[HOW TO COMPLETE THIS TASK]: Everything from the line containing "Task: Click the Upload plugin button" through the line containing "This screenshot has width=1215, height=631." should be repeated exactly, and nothing else from the data.

[EXCERPTED DATA]:
============
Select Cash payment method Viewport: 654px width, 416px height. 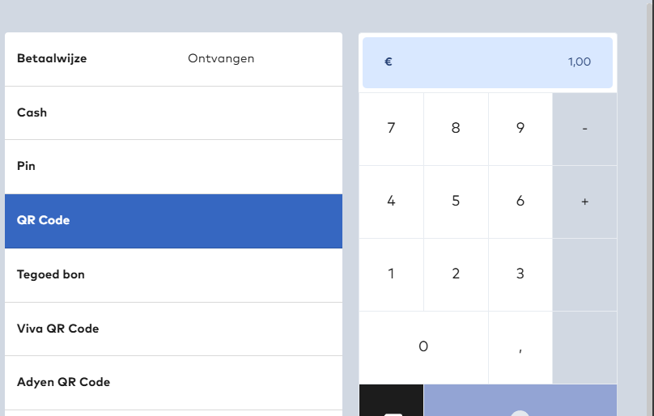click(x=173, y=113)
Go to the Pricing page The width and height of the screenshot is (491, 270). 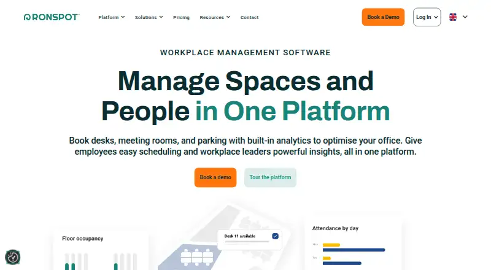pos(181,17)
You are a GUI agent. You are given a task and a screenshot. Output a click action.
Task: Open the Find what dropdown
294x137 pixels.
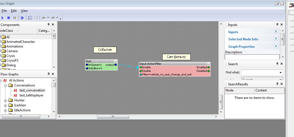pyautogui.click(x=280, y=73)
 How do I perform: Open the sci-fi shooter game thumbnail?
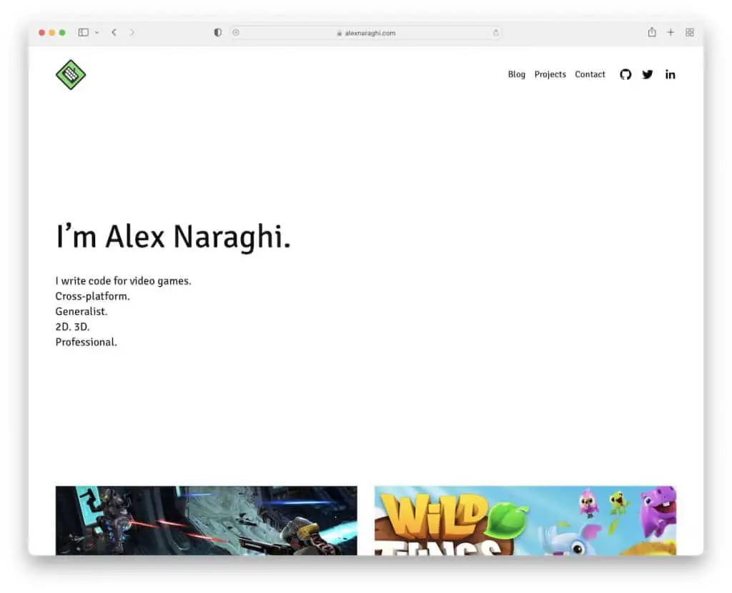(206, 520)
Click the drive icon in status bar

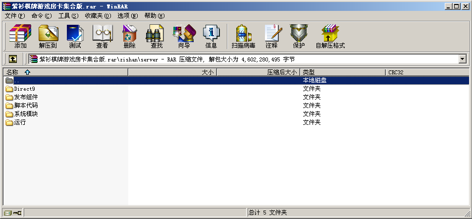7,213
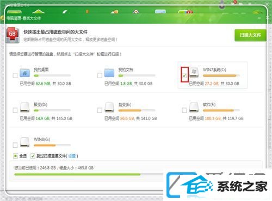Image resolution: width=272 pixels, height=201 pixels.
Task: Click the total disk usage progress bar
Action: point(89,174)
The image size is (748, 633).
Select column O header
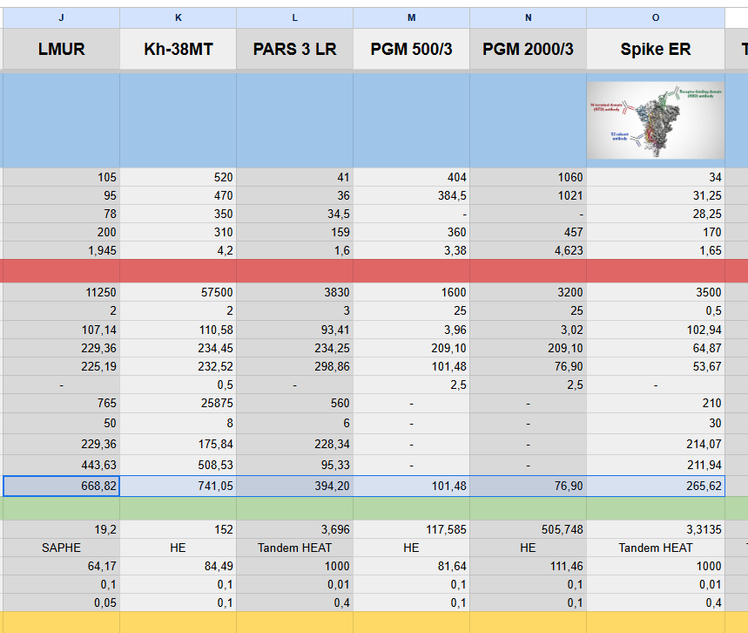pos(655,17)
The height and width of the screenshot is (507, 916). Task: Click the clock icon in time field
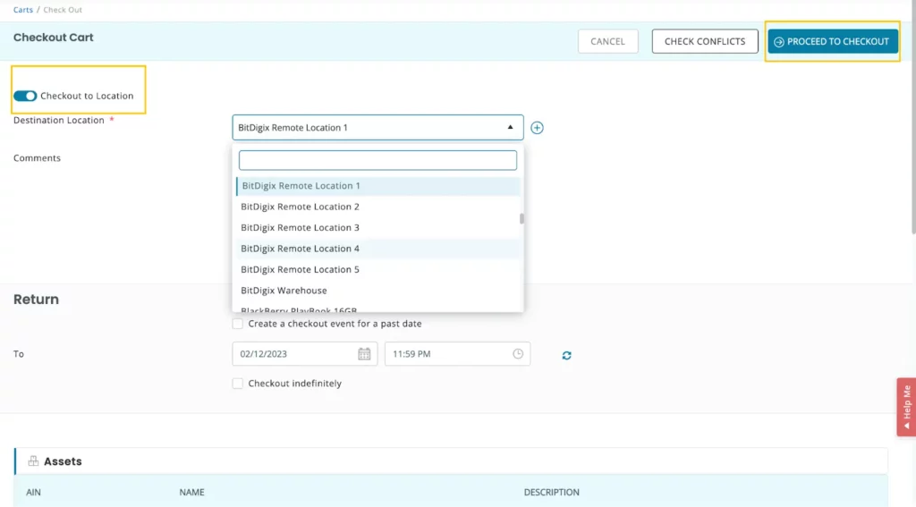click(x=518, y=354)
============
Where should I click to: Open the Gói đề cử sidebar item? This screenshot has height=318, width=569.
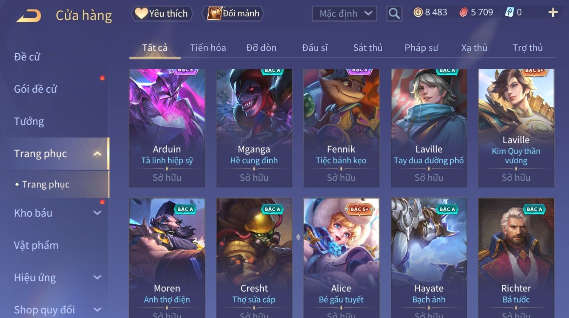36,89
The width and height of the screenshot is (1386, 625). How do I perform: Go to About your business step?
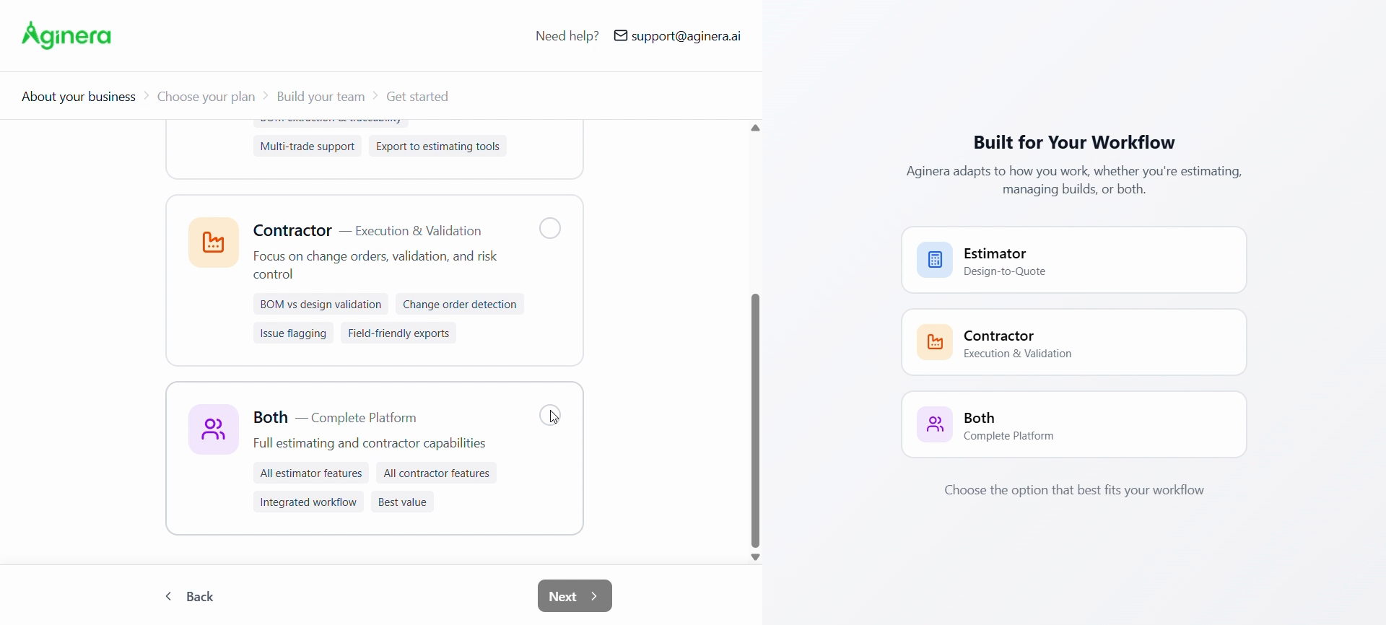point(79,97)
============
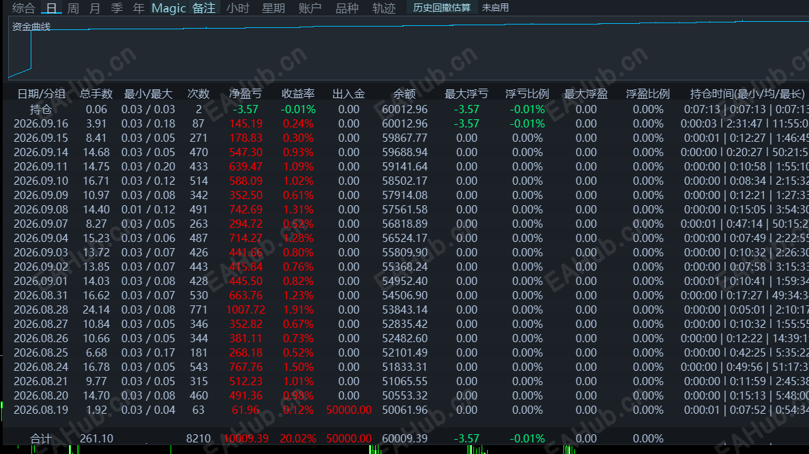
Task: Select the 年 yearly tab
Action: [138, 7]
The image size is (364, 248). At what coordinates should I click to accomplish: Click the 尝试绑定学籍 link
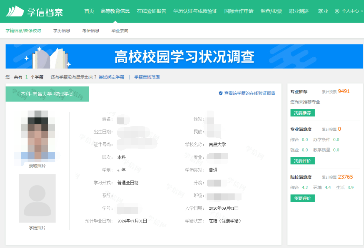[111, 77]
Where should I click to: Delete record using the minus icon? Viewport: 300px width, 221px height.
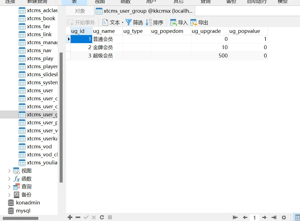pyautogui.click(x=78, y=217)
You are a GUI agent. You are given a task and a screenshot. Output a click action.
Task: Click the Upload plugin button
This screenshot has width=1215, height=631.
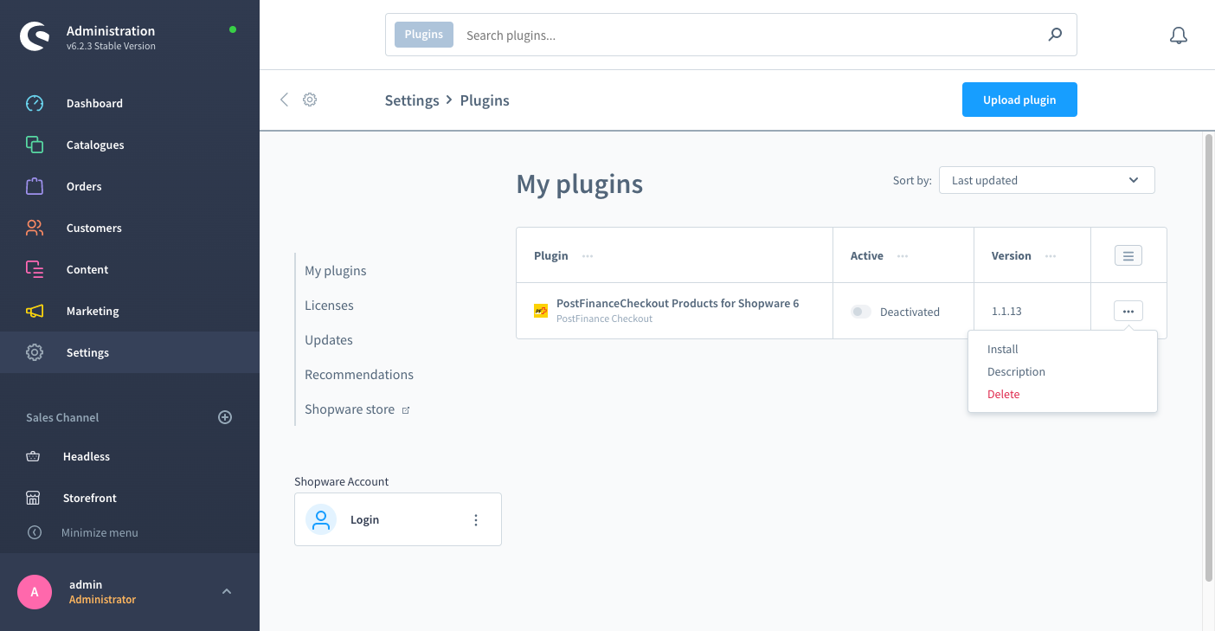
============
[SOLUTION TO THE PROBLEM]:
Task: Click the Upload plugin button
This screenshot has width=1215, height=631.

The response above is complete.